ContProto

This repository contains the code for the ACL 2023 paper "Improving Self-training for Cross-lingual Named Entity Recognition with Contrastive and Prototype Learning" alt text

Requirements

  • torch>=1.6
  • pytorch-lightning>=0.9.0
  • tokenizers
  • transformers

To install the dependencies, run:

pip install -r requirements.txt

Our experiments are run on a single Nvidia V100 32GB GPU.

Data Format

Before running the experiments, you will need to convert the NER dataset from CoNLL format to span-based format by running the following scripts:

cd data
bash data_preprocess.sh

We have provided the processed German dataset from CoNLL as an example in data/conll03_de.

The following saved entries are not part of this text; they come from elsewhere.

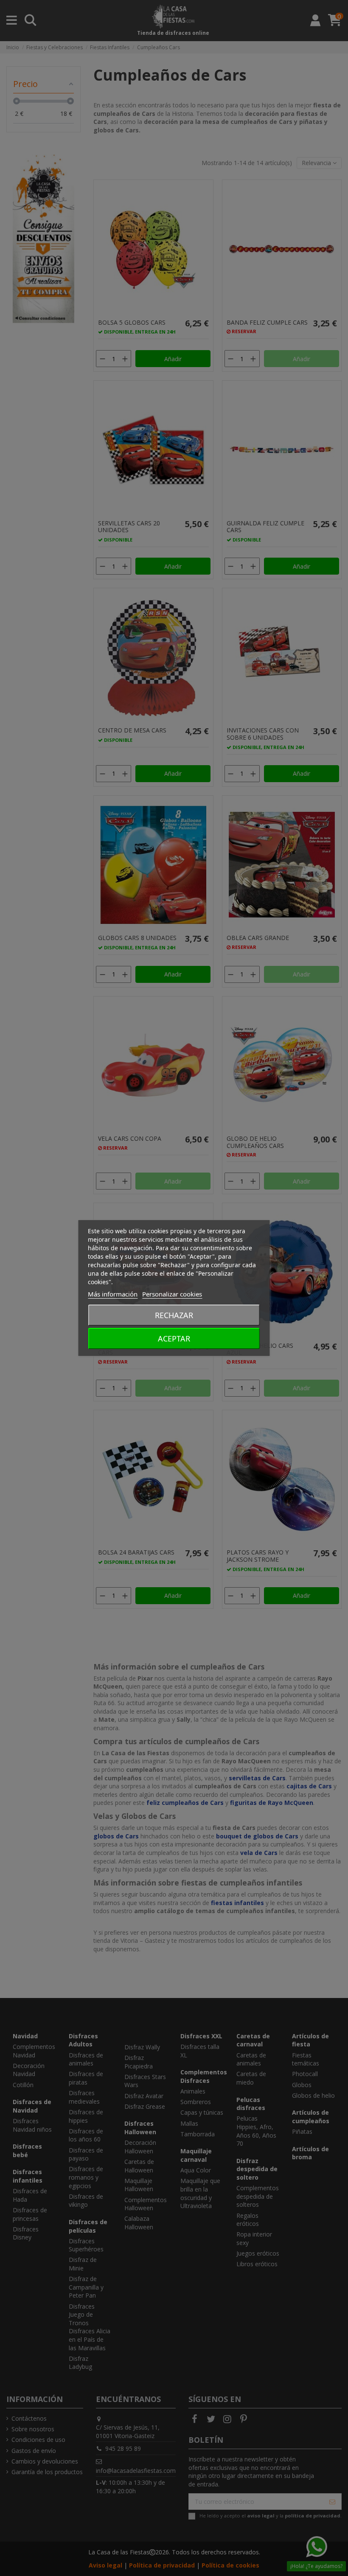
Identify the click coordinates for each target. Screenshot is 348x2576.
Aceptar (174, 1338)
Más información (113, 1294)
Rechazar (174, 1315)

Generating Pseudo-labeled Data

To generate the pseudo-labeled data, run the following script:

bash run_generate_pseudo.sh de conll03

For example, the generated German pseudo labels will be stored in train_logs/conll03/genpseudo_de_0/.

Training

To start training of ContProto, run the following script:

bash run_contpro_auto-margin.sh de conll03

Citation

If you find this repository useful, please cite our paper:

@inproceedings{zhou-etal-2023-improving,
    title = "Improving Self-training for Cross-lingual Named Entity Recognition with Contrastive and Prototype Learning",
    author = "Zhou, Ran  and
      Li, Xin  and
      Bing, Lidong  and
      Cambria, Erik  and
      Miao, Chunyan",
    booktitle = "Proceedings of the 61st Annual Meeting of the Association for Computational Linguistics (Volume 1: Long Papers)",
    year = "2023",
}